Was die Sportverbände tun könnten

Während die Forschung weiter daran arbeitet, die bestehenden Wissenslücken zu schließen, ist es wichtig, dass die Sportverbände bereits jetzt Maßnahmen ergreifen, um Kopfverletzungen zu minimieren und das Risiko traumatischer Hirnverletzungen für die Teilnehmer an ihren Sportarten zu senken.

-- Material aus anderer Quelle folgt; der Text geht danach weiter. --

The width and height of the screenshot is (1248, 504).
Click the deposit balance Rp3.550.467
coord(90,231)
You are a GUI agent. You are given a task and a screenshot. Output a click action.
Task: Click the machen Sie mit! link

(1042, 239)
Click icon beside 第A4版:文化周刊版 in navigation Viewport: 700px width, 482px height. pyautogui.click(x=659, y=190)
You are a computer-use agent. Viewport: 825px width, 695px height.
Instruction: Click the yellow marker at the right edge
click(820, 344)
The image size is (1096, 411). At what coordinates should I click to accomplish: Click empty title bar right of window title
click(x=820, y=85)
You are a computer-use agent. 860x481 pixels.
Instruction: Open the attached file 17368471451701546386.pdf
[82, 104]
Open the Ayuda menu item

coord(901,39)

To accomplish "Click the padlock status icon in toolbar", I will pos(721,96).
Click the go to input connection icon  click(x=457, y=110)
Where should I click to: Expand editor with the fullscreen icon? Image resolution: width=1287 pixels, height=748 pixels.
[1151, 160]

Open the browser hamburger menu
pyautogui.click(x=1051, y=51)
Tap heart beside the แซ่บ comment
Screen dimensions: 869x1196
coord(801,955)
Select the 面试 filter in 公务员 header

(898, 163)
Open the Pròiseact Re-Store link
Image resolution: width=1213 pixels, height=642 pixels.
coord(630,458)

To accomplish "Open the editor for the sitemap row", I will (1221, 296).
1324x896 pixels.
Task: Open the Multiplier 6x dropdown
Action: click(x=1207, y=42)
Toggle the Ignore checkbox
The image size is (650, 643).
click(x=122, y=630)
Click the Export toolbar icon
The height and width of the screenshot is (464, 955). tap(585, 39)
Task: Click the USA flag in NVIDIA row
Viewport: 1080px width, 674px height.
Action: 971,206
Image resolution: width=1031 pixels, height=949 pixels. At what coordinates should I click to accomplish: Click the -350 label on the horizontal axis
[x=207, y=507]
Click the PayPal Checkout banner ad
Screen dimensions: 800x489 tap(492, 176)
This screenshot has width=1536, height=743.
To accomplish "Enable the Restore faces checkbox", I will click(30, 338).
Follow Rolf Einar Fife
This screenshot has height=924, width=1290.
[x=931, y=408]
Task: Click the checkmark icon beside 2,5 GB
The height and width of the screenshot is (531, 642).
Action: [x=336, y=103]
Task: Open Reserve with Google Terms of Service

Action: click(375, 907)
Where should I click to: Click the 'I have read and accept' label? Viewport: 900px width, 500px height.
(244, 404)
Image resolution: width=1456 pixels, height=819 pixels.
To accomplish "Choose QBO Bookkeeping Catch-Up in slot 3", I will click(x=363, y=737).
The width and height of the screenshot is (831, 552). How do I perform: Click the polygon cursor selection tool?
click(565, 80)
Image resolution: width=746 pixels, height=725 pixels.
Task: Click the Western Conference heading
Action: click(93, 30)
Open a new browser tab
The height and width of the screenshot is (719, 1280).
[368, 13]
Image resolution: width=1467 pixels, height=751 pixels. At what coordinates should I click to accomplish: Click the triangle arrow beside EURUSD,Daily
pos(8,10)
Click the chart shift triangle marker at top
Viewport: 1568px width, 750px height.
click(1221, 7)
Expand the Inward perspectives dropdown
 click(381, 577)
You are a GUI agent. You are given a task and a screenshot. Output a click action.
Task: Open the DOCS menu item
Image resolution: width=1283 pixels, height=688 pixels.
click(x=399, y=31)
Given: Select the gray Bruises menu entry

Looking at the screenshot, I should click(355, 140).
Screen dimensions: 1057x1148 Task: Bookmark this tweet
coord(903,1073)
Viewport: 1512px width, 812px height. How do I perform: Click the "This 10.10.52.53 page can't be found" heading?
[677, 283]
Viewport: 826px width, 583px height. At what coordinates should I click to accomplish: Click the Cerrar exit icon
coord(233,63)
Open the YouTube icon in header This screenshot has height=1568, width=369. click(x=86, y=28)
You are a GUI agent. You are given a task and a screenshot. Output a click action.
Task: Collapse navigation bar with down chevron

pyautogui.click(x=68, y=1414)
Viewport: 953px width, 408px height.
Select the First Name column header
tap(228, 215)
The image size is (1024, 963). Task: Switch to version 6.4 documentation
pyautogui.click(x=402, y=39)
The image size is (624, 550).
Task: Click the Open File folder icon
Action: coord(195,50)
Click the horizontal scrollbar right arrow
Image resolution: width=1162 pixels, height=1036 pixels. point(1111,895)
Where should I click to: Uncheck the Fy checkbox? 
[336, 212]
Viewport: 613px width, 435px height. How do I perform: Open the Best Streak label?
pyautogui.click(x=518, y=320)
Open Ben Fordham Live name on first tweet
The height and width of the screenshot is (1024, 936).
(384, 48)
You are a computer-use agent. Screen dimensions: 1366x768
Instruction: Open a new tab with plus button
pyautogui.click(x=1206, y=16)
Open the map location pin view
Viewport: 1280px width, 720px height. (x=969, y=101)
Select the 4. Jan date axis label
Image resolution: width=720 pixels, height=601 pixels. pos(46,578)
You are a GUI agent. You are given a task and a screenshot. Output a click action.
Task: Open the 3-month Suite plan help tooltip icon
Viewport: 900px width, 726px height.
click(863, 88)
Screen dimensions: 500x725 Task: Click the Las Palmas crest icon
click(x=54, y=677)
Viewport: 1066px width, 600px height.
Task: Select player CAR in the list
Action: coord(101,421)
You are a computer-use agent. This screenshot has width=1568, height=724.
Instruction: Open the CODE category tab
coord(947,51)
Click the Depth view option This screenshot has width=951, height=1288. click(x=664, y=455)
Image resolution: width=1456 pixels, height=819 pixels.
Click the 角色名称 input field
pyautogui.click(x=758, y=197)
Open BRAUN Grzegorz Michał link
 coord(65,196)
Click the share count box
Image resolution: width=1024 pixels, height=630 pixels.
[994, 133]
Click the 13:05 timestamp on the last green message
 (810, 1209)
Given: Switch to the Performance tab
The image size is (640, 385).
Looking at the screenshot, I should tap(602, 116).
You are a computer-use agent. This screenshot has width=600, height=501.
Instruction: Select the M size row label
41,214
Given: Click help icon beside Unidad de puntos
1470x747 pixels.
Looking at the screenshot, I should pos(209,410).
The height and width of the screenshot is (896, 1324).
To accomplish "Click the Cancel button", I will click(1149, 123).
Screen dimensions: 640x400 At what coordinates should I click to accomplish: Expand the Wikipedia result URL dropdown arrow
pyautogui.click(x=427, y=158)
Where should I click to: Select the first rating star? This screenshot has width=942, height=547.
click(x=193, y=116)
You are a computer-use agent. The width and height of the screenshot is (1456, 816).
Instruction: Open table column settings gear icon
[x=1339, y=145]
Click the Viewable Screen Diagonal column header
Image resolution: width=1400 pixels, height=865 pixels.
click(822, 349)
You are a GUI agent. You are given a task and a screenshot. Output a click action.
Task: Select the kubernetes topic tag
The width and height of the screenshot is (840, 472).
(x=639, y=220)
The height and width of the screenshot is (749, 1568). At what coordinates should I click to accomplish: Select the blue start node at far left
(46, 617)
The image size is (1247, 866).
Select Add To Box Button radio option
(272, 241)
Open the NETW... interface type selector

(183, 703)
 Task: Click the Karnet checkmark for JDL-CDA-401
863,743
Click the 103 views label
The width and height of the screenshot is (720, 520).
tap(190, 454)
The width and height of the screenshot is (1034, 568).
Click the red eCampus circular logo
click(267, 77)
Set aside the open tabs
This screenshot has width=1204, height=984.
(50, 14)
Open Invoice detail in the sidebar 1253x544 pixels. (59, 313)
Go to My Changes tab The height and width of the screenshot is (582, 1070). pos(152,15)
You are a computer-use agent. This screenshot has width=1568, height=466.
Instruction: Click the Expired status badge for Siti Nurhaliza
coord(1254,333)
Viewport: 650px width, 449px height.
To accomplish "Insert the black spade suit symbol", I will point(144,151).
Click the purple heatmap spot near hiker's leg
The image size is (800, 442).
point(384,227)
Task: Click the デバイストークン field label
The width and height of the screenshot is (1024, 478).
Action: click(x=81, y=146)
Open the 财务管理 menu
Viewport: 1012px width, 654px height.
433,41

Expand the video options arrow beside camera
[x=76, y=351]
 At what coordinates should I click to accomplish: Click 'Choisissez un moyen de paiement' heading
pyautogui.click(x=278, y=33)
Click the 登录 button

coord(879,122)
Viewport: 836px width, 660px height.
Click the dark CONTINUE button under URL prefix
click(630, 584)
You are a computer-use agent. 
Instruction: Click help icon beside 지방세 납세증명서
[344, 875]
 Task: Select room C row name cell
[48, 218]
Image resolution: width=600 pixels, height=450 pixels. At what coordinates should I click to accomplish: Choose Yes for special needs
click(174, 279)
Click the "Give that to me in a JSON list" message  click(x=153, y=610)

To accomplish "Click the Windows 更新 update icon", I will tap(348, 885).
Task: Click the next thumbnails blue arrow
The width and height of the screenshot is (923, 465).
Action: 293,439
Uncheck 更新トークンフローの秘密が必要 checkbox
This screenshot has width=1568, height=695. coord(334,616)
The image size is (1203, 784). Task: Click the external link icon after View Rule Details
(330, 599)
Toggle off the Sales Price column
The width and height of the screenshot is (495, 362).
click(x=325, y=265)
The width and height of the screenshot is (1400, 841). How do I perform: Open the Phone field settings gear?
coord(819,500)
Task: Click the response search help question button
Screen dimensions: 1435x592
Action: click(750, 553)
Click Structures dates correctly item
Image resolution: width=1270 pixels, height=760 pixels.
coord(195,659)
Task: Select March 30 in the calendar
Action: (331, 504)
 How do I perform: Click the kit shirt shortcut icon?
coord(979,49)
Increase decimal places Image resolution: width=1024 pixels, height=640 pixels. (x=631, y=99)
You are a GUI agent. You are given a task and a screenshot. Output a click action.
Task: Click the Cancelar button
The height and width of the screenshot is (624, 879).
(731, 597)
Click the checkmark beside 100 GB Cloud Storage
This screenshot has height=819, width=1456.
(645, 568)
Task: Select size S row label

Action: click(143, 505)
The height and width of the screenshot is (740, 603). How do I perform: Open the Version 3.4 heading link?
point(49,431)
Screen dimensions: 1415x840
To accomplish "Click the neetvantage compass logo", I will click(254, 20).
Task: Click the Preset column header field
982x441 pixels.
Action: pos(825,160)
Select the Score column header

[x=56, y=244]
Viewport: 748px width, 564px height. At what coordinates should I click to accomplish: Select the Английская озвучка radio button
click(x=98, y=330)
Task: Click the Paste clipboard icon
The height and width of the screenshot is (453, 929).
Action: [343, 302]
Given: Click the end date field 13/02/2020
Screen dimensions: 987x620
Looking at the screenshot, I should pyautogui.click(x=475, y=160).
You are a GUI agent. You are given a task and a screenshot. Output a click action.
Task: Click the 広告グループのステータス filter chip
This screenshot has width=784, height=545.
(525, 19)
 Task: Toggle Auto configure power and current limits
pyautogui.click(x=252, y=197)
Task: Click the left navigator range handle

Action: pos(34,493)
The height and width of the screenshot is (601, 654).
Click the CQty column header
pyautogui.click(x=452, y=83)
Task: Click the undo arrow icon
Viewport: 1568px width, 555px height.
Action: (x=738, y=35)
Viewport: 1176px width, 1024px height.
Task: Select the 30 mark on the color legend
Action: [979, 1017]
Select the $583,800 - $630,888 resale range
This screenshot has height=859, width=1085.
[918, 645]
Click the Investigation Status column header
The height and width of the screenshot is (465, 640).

Sportverbände sind die richtigen Organisationen, um diese Arbeit zu leiten, da sie die praktischen Aspekte, wie dies erreicht werden kann, gut verstehen.

Es sollte auch unterschieden werden zwischen Sportarten, bei denen Kopfverletzungen und Gehirnerschütterungen ein unvermeidbarer Bestandteil sind, wie zum Beispiel Boxen, und Sportarten wie Rugby und Fußball, bei denen Kopfverletzungen und Gehirnerschütterungen zum normalen Spielverlauf gehören, aber durch einen präventiven Ansatz vermieden, vermindert oder besser behandelt werden könnten, während weitere Daten gesammelt werden.